Given task a
Extract everything from "I think, using" down to "bit I guess." in the forum thread on "venir de" below, word for word.

Given text
■ ■ ■
Venir de + infinitive = to have just done something.

Je viens de lire ce livre =  I've just read this book.


----------



## tilt

In the same way, you may come across _aller + infinitive_ (no preposition here), which is used to say the close future: _je vais rencontrer un ami_ = I'm going to meet a friend.


----------



## cmsiervicul

In beginning to intermediate French, one learns about the "venir de" + infinitive constructions to say things like "je viens de finir mes devoirs" (I have just finished my homework).  But that's about as far my instruction has gone.  So I was wondering, are there any limits to acceptable forms of "venir" in this construction?  If so, what are they?  For example, could it make sense to use venir in the passé composé or plus-que-parfait?  What would the meaning of such a construction be?


----------



## Rallino

I think, using "venir de" in passé composé would do the same effect if you used "to be going to" in future, like: "I will go to ask him" instead of "I'm going to ask him" The meaning changes a bit I guess.
■ ■ ■
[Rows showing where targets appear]

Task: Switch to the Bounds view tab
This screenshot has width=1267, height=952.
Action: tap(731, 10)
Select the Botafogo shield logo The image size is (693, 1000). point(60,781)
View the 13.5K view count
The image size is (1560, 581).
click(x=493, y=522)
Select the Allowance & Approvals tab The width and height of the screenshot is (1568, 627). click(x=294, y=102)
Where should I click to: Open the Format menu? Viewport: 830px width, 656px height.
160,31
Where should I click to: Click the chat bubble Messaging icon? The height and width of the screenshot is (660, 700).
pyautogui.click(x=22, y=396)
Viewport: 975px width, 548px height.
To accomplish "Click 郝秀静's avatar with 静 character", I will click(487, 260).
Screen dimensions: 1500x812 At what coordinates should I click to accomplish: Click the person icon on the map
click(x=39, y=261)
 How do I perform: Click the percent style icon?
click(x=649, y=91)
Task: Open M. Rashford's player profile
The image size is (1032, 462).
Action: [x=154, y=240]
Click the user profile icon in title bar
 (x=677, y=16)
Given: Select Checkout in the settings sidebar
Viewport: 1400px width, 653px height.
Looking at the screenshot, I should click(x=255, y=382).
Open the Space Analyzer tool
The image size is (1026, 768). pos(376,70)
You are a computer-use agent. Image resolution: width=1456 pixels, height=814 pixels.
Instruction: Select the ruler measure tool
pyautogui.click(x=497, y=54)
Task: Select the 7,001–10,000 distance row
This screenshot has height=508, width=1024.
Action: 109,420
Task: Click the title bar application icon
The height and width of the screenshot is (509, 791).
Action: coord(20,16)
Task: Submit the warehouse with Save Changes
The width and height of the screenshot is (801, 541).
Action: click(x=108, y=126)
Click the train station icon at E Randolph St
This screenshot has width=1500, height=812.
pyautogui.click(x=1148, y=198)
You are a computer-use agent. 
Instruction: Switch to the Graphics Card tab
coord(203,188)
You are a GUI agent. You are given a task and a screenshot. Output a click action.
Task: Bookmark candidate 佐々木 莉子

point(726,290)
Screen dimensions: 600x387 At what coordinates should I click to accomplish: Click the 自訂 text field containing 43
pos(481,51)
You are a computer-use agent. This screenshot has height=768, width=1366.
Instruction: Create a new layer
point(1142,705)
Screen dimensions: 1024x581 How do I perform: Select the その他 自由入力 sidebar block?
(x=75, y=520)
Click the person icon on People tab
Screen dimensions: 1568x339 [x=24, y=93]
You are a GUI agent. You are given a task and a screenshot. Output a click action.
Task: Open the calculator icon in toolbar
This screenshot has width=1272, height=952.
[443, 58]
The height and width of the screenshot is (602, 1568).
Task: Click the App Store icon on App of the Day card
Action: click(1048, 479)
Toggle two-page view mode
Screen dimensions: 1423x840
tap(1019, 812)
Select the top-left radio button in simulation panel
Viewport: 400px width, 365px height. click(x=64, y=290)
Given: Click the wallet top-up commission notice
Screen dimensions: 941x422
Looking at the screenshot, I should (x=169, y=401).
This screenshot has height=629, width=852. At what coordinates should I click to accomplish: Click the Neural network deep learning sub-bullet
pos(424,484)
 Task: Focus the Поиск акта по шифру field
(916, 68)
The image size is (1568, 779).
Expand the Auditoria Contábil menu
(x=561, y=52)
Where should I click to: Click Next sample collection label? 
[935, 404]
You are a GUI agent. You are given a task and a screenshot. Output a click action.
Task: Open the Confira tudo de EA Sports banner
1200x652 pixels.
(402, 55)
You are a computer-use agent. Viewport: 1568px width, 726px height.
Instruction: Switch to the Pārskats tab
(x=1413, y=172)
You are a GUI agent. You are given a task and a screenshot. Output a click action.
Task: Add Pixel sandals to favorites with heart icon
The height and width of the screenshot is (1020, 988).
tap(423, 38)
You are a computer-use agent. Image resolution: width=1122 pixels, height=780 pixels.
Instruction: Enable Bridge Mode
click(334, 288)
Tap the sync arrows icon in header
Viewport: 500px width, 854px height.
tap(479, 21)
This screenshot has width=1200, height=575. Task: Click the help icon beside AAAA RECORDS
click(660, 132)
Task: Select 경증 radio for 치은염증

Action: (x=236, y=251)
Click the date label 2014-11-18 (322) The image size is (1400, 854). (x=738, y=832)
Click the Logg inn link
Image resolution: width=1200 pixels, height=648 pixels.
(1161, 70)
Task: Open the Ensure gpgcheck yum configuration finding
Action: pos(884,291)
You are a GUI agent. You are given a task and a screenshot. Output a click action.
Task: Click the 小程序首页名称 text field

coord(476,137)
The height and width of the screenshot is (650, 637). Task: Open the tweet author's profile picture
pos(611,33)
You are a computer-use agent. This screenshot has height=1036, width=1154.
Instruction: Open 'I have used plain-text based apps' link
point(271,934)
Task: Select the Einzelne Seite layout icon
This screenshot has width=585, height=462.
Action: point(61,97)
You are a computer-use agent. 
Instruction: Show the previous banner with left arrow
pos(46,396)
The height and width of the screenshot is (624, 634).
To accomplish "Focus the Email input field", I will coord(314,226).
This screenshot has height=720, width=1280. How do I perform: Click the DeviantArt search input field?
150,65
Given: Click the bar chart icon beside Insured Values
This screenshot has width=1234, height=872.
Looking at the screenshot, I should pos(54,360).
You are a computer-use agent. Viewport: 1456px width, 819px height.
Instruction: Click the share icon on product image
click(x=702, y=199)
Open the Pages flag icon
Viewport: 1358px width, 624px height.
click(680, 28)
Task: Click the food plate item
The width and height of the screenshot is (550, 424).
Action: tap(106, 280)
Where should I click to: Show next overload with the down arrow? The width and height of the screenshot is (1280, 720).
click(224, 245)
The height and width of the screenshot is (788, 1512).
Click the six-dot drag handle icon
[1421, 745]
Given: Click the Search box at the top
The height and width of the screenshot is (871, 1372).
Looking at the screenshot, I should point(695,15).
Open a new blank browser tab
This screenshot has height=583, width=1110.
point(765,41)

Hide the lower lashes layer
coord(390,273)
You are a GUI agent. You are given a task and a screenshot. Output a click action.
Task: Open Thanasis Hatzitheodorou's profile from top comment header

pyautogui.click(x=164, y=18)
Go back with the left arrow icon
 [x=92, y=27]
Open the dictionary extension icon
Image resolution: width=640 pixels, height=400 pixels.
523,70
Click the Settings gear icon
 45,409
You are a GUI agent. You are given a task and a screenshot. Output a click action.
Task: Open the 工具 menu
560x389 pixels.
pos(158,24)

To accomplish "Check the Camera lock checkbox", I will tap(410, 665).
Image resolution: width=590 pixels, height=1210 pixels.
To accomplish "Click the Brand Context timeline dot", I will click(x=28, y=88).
■ ■ ■
Given task b
Please copy everything in the entries from the line that contains "Hide the lower lashes layer" down to the line that contains "pyautogui.click(x=164, y=18)", including both of those lines, without any changes.

Exercise result a
I think, using "venir de" in passé composé would do the same effect if you used "to be going to" in future, like: "I will go to ask him" instead of "I'm going to ask him" The meaning changes a bit I guess.

Exercise result b
Hide the lower lashes layer
coord(390,273)
You are a GUI agent. You are given a task and a screenshot. Output a click action.
Task: Open Thanasis Hatzitheodorou's profile from top comment header

pyautogui.click(x=164, y=18)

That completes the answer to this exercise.